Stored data

####################

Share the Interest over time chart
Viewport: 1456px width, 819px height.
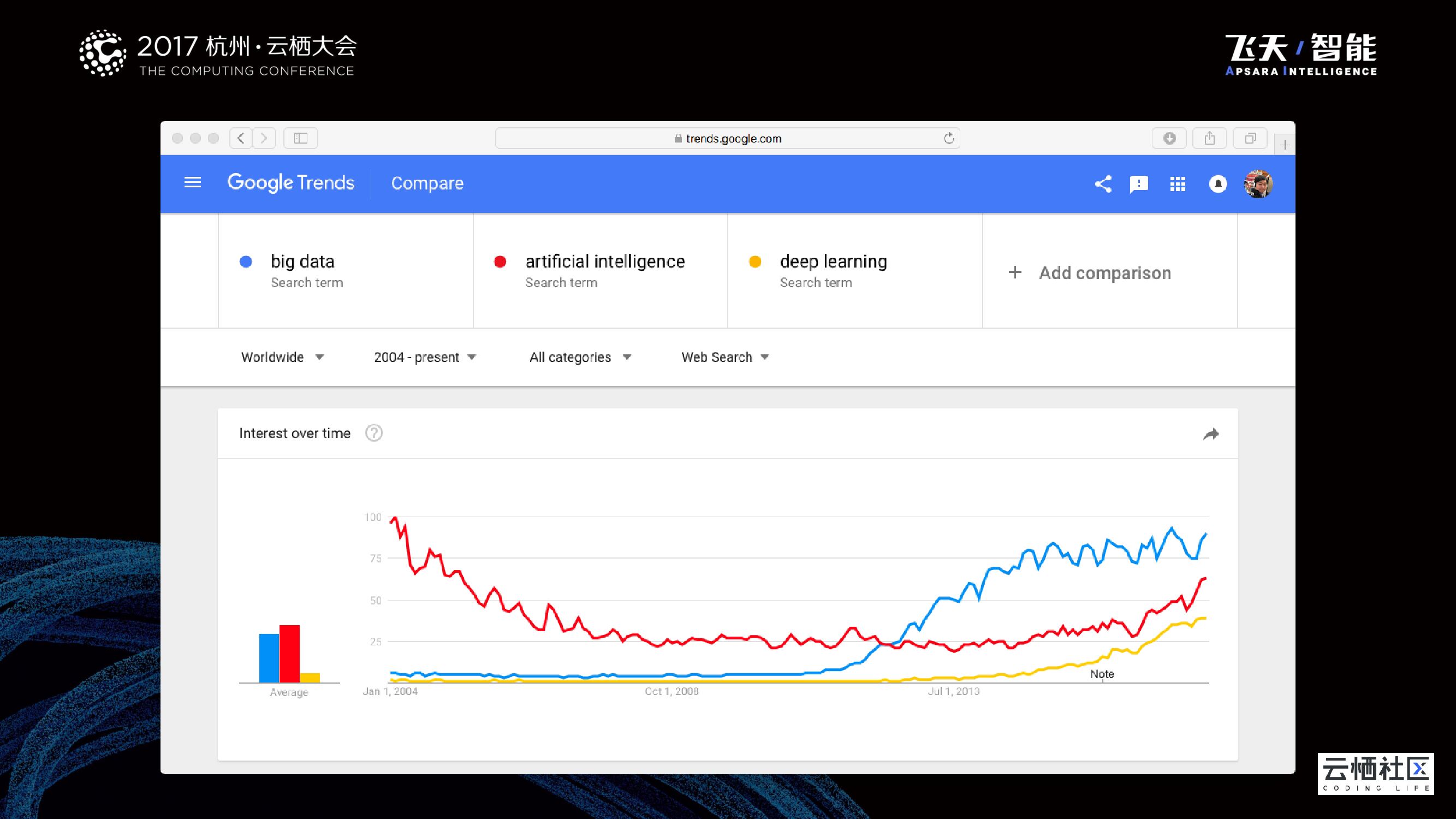click(1211, 434)
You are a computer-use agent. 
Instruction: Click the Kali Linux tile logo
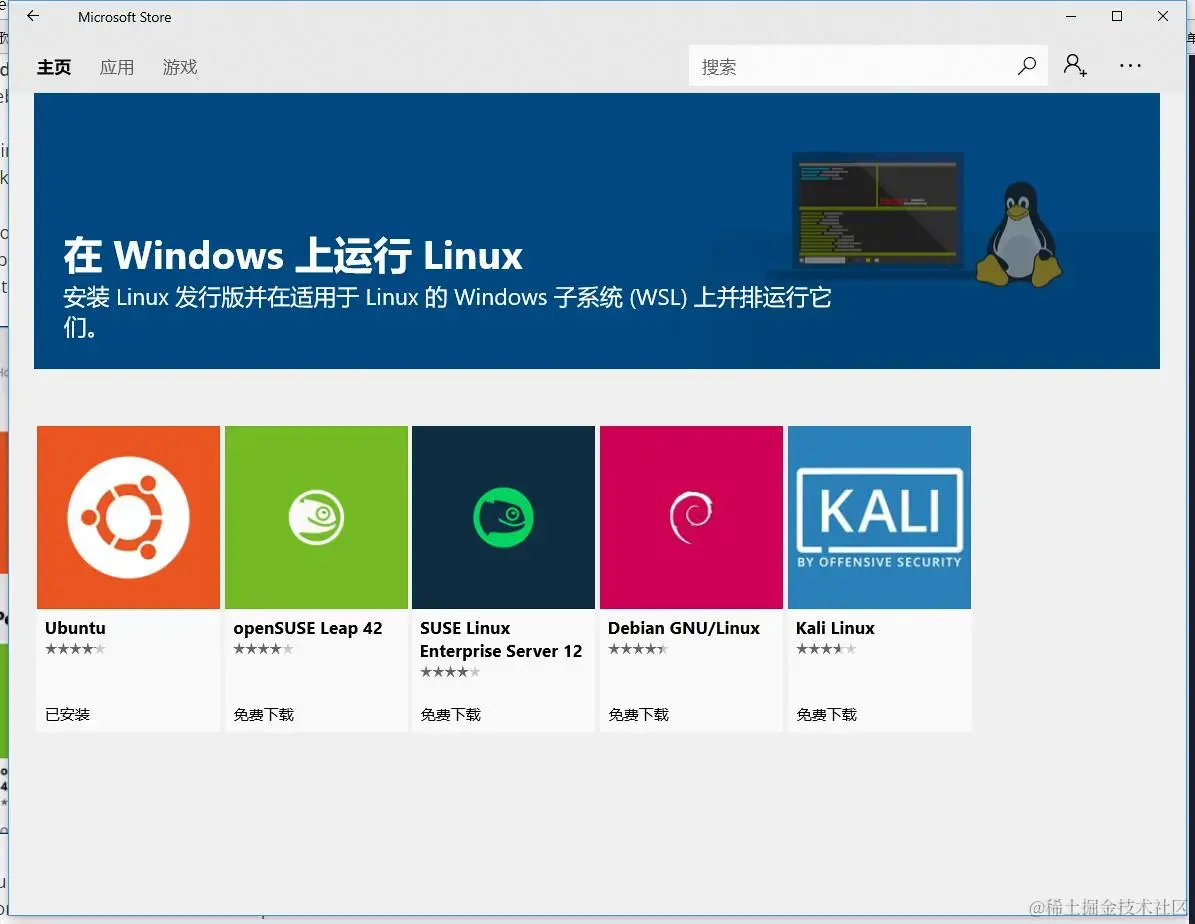(x=879, y=517)
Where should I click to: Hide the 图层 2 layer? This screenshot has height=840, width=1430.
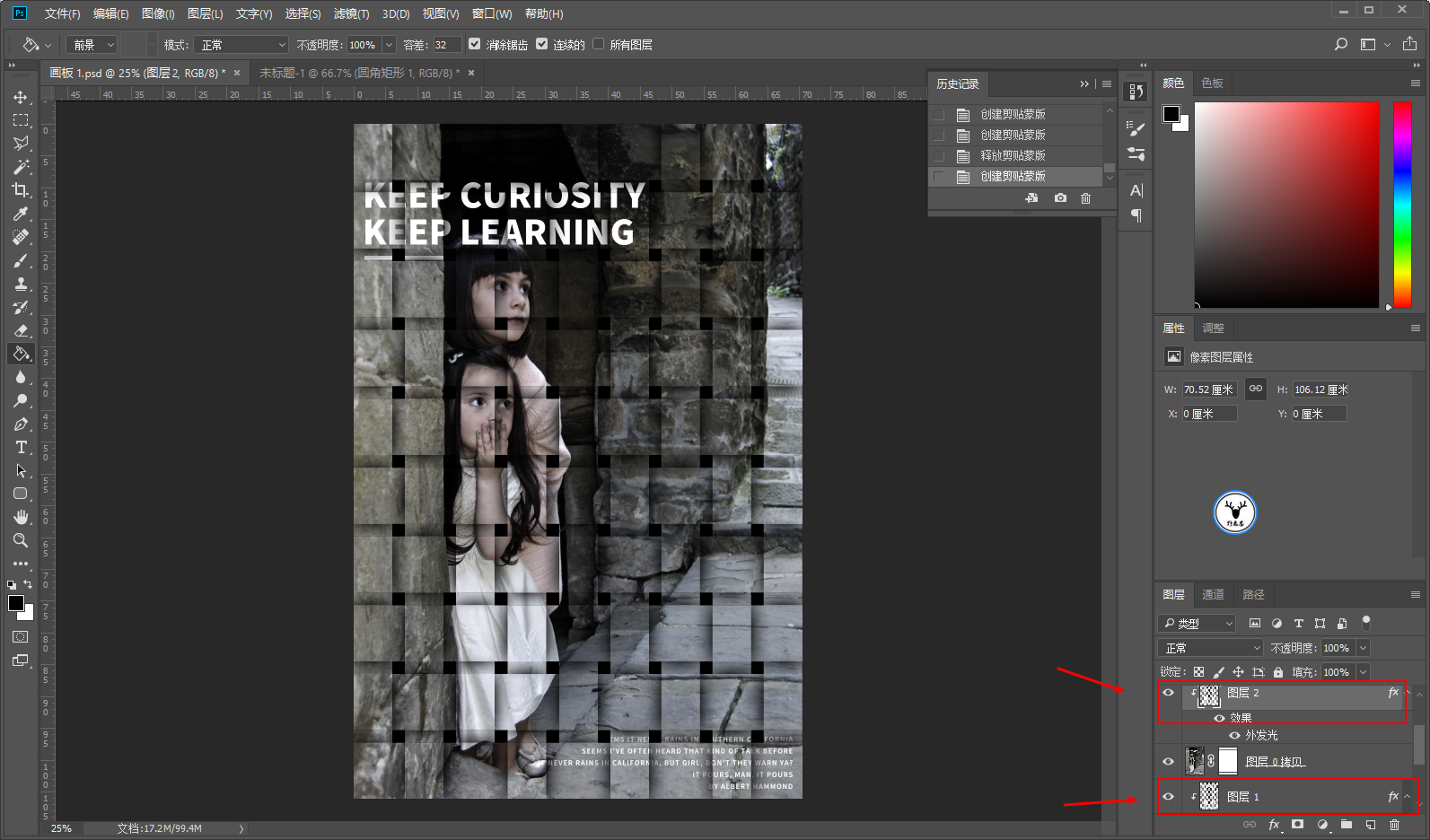point(1168,693)
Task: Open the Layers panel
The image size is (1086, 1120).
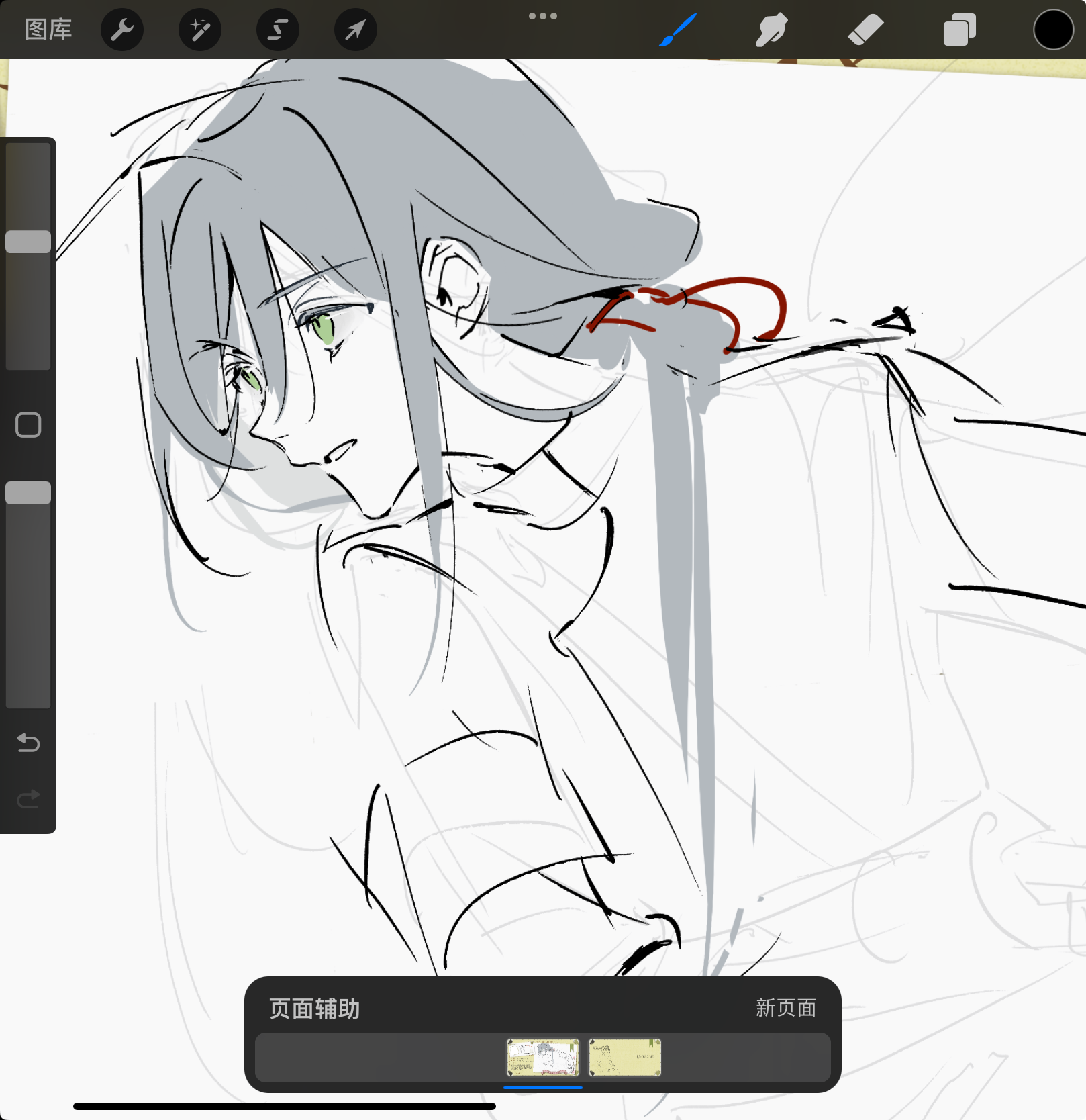Action: pos(960,30)
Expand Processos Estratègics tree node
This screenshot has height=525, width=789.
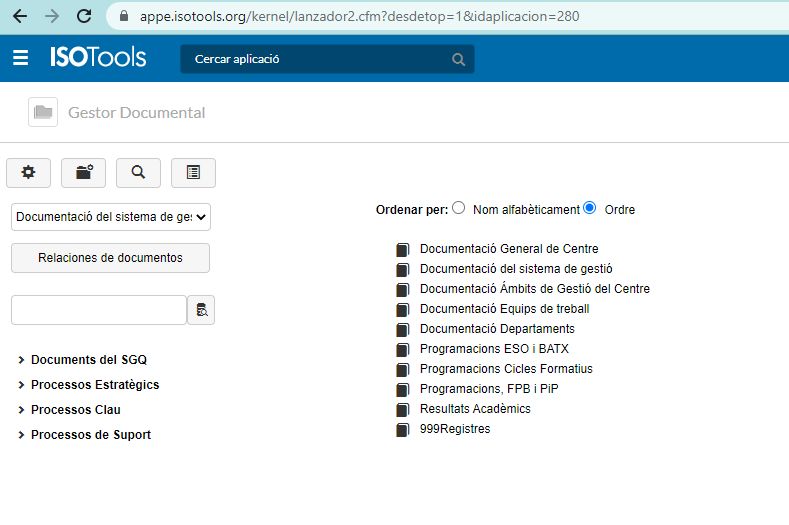94,385
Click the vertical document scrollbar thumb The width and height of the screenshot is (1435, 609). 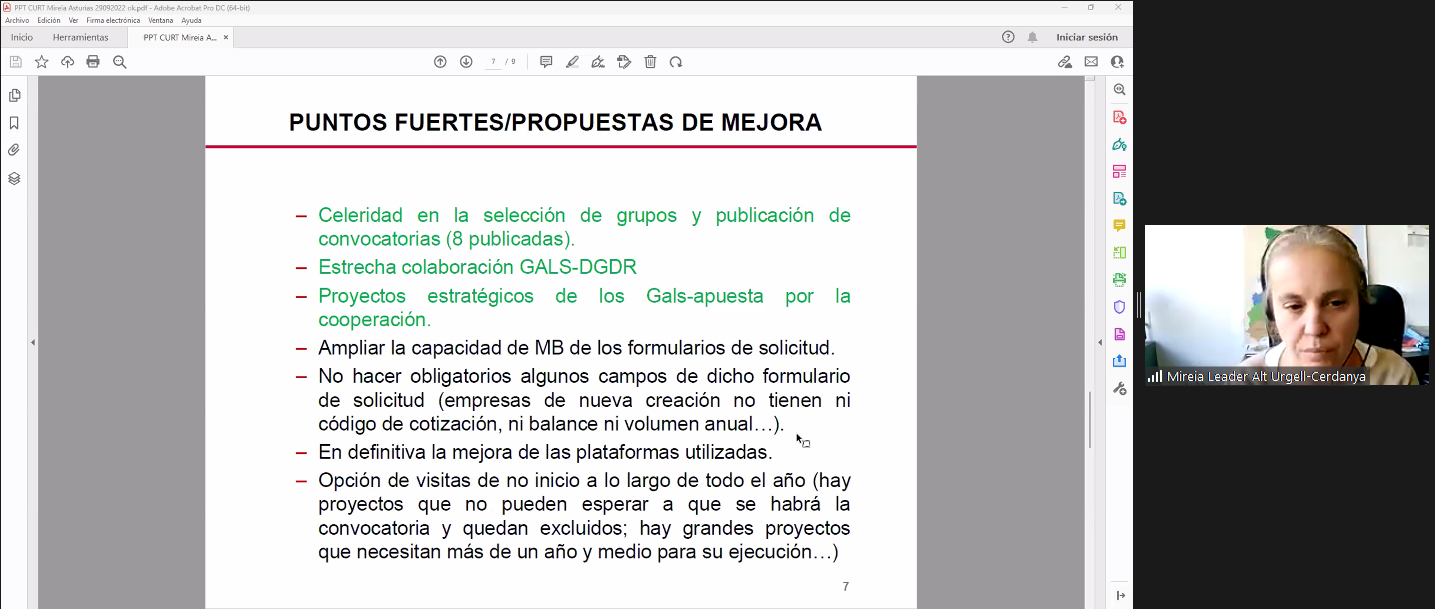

####################

- [WHAT IS REQUIRED]
Skipping all images, print the data above a second time exactly.

- [WRITTEN RESPONSE]
Share the Interest over time chart
Viewport: 1456px width, 819px height.
click(1211, 434)
You are a computer-use agent. 
Instruction: Click the Kali Linux tile logo
(x=879, y=517)
Where should I click to: Hide the 图层 2 layer? This screenshot has height=840, width=1430.
point(1168,693)
Task: Open the Layers panel
The image size is (1086, 1120).
Action: pos(960,30)
Expand Processos Estratègics tree node
This screenshot has height=525, width=789.
94,385
Click the vertical document scrollbar thumb The width and height of the screenshot is (1435, 609). 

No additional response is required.